I believe the current thinking on Alzheimers and PD is that they both are considered a form of prion disease in that plaques are observed in the brain. In the article below, a case is made that anti-rejection drugs like FK506 and cyclosporine have a noticeable effect on A-synulclein and could be very useful in treating PD. See Fig. 3 bar graph. These drugs have been used for years in people with organ transplants to prevent rejection. In this article it is suggested that there is an optimal dose of FK506 to suppress A-synulein (not too little not too much) and that the drug could be taken intermittently.
It's too bad that these FDA approved drugs are not fast tracked into some sort of trial to see how effective they could be in PD and AD. Many are years into these diseases and time is running out.
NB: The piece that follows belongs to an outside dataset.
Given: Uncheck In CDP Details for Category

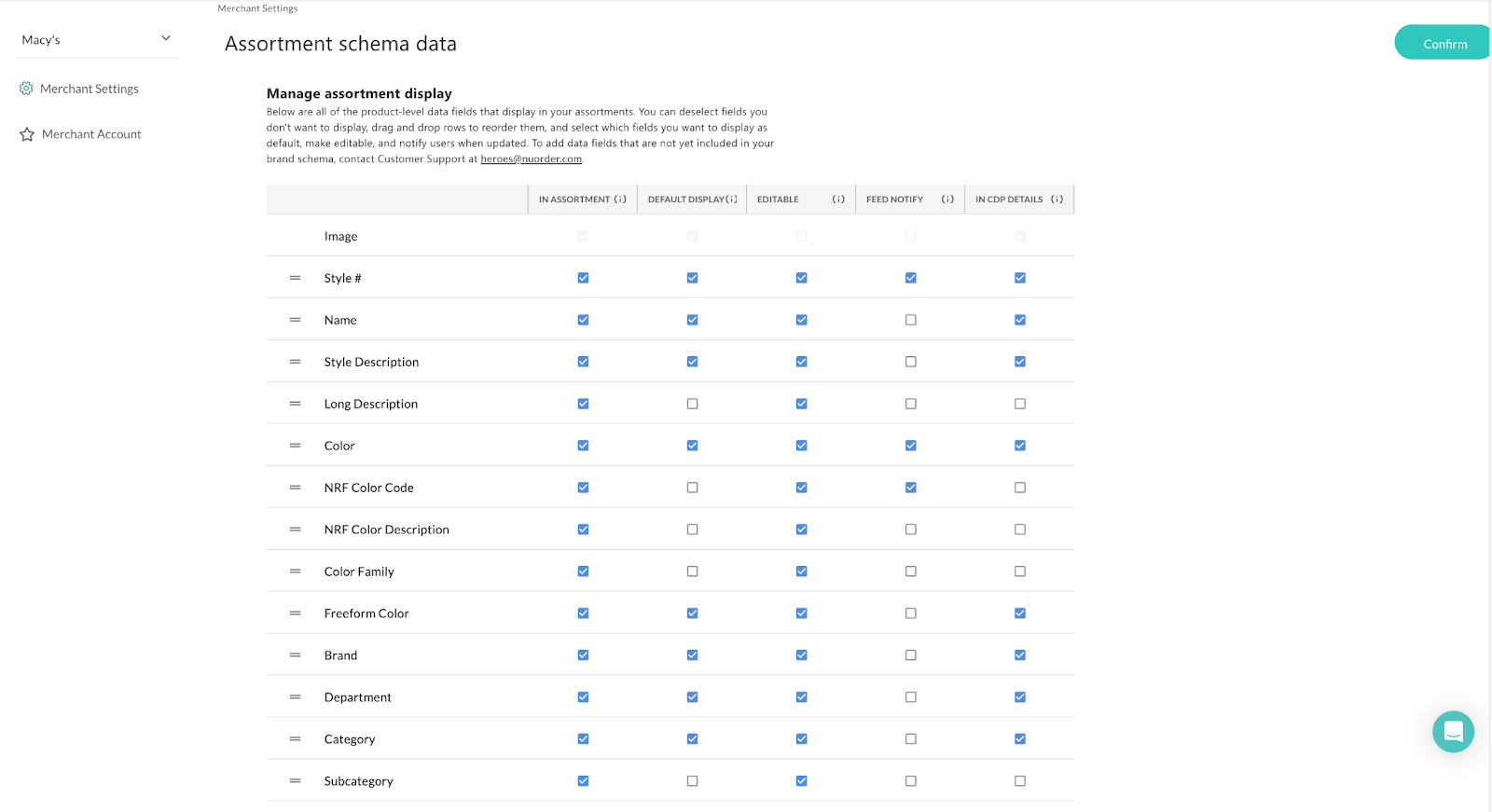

Calcineurin determines toxic versus beneficial responses to α-synuclein
Because inhibition of calcineurin activity is routinely exploited clinically through the use of FK506 (tacrolimus) as an immunosuppressant, we now suggest that the repurposing of FK506, a compound that readily traverses the blood brain barrier merits investigation in the management of PD. Because it persists in the central nervous system long after systemic effects have resolved (49), intermittent dosing with this already FDA-approved drug could avoid systemic immunosuppression, while still providing a readily implemented, disease-modifying treatment strategy that targets a fundamental mechanism in the pathogenesis of α-synucleinopathies.